Problem details -> Update the data from the line containing "This screenshot has height=976, width=1837." down through the line containing "Identify the location of obscure" by replacing "screenshot" with "screen capture" and leaving everything else unchanged.

Material provided ->
______
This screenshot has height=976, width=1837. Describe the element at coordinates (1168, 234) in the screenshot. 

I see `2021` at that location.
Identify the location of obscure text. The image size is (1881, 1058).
______
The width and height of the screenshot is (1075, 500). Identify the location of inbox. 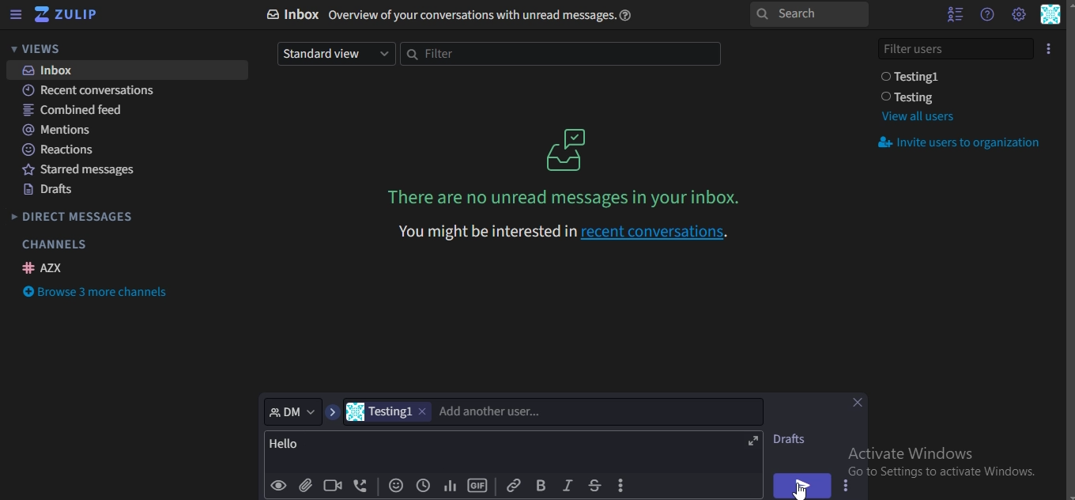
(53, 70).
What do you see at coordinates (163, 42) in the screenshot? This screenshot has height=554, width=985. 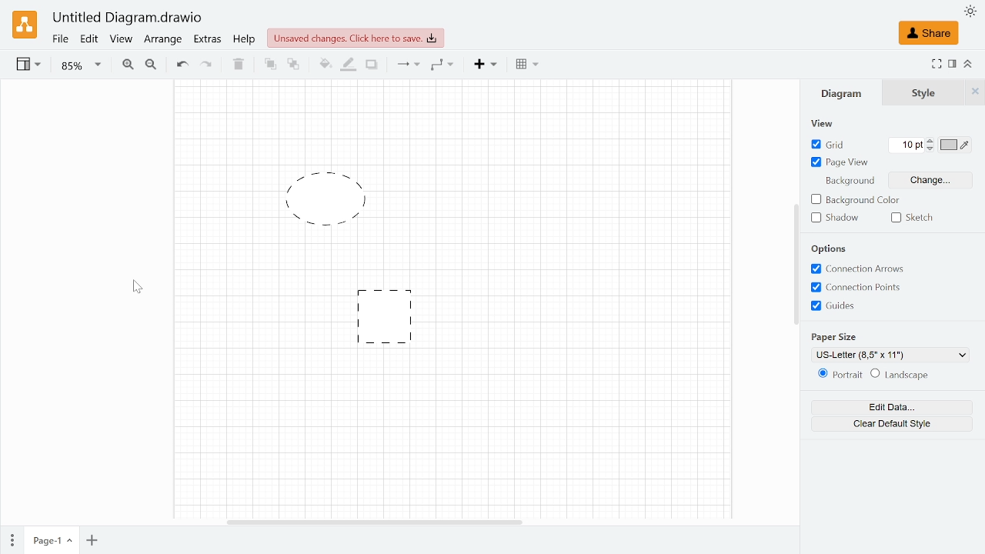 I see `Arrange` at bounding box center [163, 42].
______
Reply to the task ->
This screen capture has height=976, width=1837. Describe the element at coordinates (1168, 234) in the screen capture. 

I see `2021` at that location.
Identify the location of obscure text. The image size is (1881, 1058).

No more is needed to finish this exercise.